• **PROBLEM TO WORK ON**
What you return must match the listing below word for word.

• **RECORDS TO PROCESS**
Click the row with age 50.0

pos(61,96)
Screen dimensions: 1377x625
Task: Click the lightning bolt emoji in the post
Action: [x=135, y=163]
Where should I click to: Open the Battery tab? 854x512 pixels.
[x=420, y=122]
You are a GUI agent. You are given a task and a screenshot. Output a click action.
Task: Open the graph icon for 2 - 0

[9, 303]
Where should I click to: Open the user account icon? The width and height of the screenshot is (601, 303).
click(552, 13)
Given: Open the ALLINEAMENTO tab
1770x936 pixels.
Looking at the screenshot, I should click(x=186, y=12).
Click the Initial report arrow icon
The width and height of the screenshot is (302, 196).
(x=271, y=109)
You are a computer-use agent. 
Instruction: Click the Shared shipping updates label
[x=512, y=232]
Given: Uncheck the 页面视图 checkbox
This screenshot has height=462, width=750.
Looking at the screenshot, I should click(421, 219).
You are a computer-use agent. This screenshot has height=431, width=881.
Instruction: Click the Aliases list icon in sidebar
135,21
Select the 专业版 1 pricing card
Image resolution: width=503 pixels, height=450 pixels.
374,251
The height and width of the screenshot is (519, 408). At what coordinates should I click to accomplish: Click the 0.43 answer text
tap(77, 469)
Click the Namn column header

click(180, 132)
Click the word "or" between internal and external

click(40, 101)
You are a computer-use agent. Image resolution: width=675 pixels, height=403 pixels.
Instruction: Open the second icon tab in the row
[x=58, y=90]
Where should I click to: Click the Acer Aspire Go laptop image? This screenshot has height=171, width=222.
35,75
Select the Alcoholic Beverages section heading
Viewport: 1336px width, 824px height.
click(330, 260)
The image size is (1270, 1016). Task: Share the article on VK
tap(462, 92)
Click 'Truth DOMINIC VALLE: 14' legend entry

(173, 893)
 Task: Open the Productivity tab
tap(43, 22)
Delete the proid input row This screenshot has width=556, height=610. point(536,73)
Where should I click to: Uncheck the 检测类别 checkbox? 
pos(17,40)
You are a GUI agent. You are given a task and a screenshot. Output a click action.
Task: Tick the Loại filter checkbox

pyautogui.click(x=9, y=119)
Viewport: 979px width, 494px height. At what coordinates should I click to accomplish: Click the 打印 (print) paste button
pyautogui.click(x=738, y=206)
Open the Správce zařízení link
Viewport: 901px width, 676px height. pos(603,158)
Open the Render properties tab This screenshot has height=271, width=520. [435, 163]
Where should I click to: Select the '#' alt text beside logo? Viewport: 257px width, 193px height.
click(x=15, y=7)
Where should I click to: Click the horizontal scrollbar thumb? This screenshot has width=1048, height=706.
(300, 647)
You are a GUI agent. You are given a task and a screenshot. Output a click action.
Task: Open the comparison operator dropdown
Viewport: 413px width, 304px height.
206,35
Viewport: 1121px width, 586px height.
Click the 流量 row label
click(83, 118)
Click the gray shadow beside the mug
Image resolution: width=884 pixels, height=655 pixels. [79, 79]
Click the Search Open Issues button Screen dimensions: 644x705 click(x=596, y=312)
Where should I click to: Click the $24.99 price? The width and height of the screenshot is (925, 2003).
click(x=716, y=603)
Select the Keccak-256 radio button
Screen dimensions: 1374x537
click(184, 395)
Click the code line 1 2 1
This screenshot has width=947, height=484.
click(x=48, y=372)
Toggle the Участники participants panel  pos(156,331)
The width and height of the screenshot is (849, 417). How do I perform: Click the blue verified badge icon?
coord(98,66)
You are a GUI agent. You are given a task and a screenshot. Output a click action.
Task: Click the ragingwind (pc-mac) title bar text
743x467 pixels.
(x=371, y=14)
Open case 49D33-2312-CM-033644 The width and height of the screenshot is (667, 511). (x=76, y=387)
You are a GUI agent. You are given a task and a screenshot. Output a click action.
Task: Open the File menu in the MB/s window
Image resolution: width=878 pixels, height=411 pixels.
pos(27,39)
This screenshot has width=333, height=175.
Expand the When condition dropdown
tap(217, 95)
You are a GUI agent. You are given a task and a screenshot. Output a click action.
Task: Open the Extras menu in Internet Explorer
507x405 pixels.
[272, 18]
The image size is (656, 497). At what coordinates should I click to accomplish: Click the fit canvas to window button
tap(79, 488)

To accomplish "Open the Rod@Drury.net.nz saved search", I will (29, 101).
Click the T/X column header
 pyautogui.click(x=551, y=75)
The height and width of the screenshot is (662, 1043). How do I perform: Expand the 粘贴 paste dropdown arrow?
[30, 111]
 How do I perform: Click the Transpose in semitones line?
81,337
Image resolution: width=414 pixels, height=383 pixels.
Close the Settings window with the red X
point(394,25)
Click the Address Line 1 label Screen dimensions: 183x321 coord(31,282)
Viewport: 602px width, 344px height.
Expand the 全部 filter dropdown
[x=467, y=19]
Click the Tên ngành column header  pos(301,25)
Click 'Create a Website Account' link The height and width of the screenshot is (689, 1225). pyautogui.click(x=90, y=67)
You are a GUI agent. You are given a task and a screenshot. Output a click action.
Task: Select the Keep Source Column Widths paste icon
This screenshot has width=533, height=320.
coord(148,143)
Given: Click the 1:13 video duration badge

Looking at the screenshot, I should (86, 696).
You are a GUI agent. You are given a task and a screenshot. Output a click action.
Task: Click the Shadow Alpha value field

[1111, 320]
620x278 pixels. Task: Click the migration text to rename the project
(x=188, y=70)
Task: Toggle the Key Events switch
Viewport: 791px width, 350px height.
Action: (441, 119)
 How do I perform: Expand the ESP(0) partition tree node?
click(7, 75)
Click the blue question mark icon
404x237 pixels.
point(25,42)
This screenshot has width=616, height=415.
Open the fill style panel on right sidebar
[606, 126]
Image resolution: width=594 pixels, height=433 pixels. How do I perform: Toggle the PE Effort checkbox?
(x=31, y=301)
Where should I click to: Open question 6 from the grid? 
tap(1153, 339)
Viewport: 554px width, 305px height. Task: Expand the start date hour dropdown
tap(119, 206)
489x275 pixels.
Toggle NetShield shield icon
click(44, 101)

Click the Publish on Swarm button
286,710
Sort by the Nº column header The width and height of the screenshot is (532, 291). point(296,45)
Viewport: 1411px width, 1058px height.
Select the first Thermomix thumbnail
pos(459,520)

• **ANSWER TO THIS EXERCISE**
Click the row with age 50.0

pos(61,96)
Screen dimensions: 1377x625
Task: Click the lightning bolt emoji in the post
Action: [x=135, y=163]
Where should I click to: Open the Battery tab? 854x512 pixels.
[x=420, y=122]
You are a GUI agent. You are given a task and a screenshot. Output a click action.
Task: Open the graph icon for 2 - 0

[9, 303]
Where should I click to: Open the user account icon? The width and height of the screenshot is (601, 303).
click(552, 13)
Given: Open the ALLINEAMENTO tab
1770x936 pixels.
Looking at the screenshot, I should click(x=186, y=12).
Click the Initial report arrow icon
The width and height of the screenshot is (302, 196).
(x=271, y=109)
You are a computer-use agent. 
Instruction: Click the Shared shipping updates label
[x=512, y=232]
Given: Uncheck the 页面视图 checkbox
This screenshot has height=462, width=750.
Looking at the screenshot, I should click(421, 219).
You are a computer-use agent. This screenshot has height=431, width=881.
Instruction: Click the Aliases list icon in sidebar
135,21
Select the 专业版 1 pricing card
Image resolution: width=503 pixels, height=450 pixels.
374,251
The height and width of the screenshot is (519, 408). At what coordinates should I click to accomplish: Click the 0.43 answer text
tap(77, 469)
Click the Namn column header

click(180, 132)
Click the word "or" between internal and external

click(40, 101)
You are a computer-use agent. Image resolution: width=675 pixels, height=403 pixels.
Instruction: Open the second icon tab in the row
[x=58, y=90]
Where should I click to: Click the Acer Aspire Go laptop image? This screenshot has height=171, width=222.
35,75
Select the Alcoholic Beverages section heading
Viewport: 1336px width, 824px height.
click(330, 260)
The image size is (1270, 1016). Task: Share the article on VK
tap(462, 92)
Click 'Truth DOMINIC VALLE: 14' legend entry

(173, 893)
 Task: Open the Productivity tab
tap(43, 22)
Delete the proid input row This screenshot has width=556, height=610. point(536,73)
Where should I click to: Uncheck the 检测类别 checkbox? 
pos(17,40)
You are a GUI agent. You are given a task and a screenshot. Output a click action.
Task: Tick the Loại filter checkbox

pyautogui.click(x=9, y=119)
Viewport: 979px width, 494px height. At what coordinates should I click to accomplish: Click the 打印 (print) paste button
pyautogui.click(x=738, y=206)
Open the Správce zařízení link
Viewport: 901px width, 676px height. pos(603,158)
Open the Render properties tab This screenshot has height=271, width=520. [435, 163]
Where should I click to: Select the '#' alt text beside logo? Viewport: 257px width, 193px height.
click(x=15, y=7)
Where should I click to: Click the horizontal scrollbar thumb? This screenshot has width=1048, height=706.
(300, 647)
You are a GUI agent. You are given a task and a screenshot. Output a click action.
Task: Open the comparison operator dropdown
Viewport: 413px width, 304px height.
206,35
Viewport: 1121px width, 586px height.
Click the 流量 row label
click(83, 118)
Click the gray shadow beside the mug
Image resolution: width=884 pixels, height=655 pixels. [79, 79]
Click the Search Open Issues button Screen dimensions: 644x705 click(x=596, y=312)
Where should I click to: Click the $24.99 price? The width and height of the screenshot is (925, 2003).
click(x=716, y=603)
Select the Keccak-256 radio button
Screen dimensions: 1374x537
click(184, 395)
Click the code line 1 2 1
This screenshot has width=947, height=484.
click(x=48, y=372)
Toggle the Участники participants panel  pos(156,331)
The width and height of the screenshot is (849, 417). How do I perform: Click the blue verified badge icon?
coord(98,66)
You are a GUI agent. You are given a task and a screenshot. Output a click action.
Task: Click the ragingwind (pc-mac) title bar text
743x467 pixels.
(x=371, y=14)
Open case 49D33-2312-CM-033644 The width and height of the screenshot is (667, 511). (x=76, y=387)
You are a GUI agent. You are given a task and a screenshot. Output a click action.
Task: Open the File menu in the MB/s window
Image resolution: width=878 pixels, height=411 pixels.
pos(27,39)
This screenshot has width=333, height=175.
Expand the When condition dropdown
tap(217, 95)
You are a GUI agent. You are given a task and a screenshot. Output a click action.
Task: Open the Extras menu in Internet Explorer
507x405 pixels.
[272, 18]
The image size is (656, 497). At what coordinates should I click to accomplish: Click the fit canvas to window button
tap(79, 488)

To accomplish "Open the Rod@Drury.net.nz saved search", I will (29, 101).
Click the T/X column header
 pyautogui.click(x=551, y=75)
The height and width of the screenshot is (662, 1043). How do I perform: Expand the 粘贴 paste dropdown arrow?
[30, 111]
 How do I perform: Click the Transpose in semitones line?
81,337
Image resolution: width=414 pixels, height=383 pixels.
Close the Settings window with the red X
point(394,25)
Click the Address Line 1 label Screen dimensions: 183x321 coord(31,282)
Viewport: 602px width, 344px height.
Expand the 全部 filter dropdown
[x=467, y=19]
Click the Tên ngành column header  pos(301,25)
Click 'Create a Website Account' link The height and width of the screenshot is (689, 1225). pyautogui.click(x=90, y=67)
You are a GUI agent. You are given a task and a screenshot. Output a click action.
Task: Select the Keep Source Column Widths paste icon
This screenshot has width=533, height=320.
coord(148,143)
Given: Click the 1:13 video duration badge

Looking at the screenshot, I should (86, 696).
You are a GUI agent. You are given a task and a screenshot. Output a click action.
Task: Click the Shadow Alpha value field

[1111, 320]
620x278 pixels. Task: Click the migration text to rename the project
(x=188, y=70)
Task: Toggle the Key Events switch
Viewport: 791px width, 350px height.
Action: (441, 119)
 How do I perform: Expand the ESP(0) partition tree node?
click(7, 75)
Click the blue question mark icon
404x237 pixels.
point(25,42)
This screenshot has width=616, height=415.
Open the fill style panel on right sidebar
[606, 126]
Image resolution: width=594 pixels, height=433 pixels. How do I perform: Toggle the PE Effort checkbox?
(x=31, y=301)
Where should I click to: Open question 6 from the grid? 
tap(1153, 339)
Viewport: 554px width, 305px height. Task: Expand the start date hour dropdown
tap(119, 206)
489x275 pixels.
Toggle NetShield shield icon
click(44, 101)

Click the Publish on Swarm button
286,710
Sort by the Nº column header The width and height of the screenshot is (532, 291). point(296,45)
Viewport: 1411px width, 1058px height.
Select the first Thermomix thumbnail
pos(459,520)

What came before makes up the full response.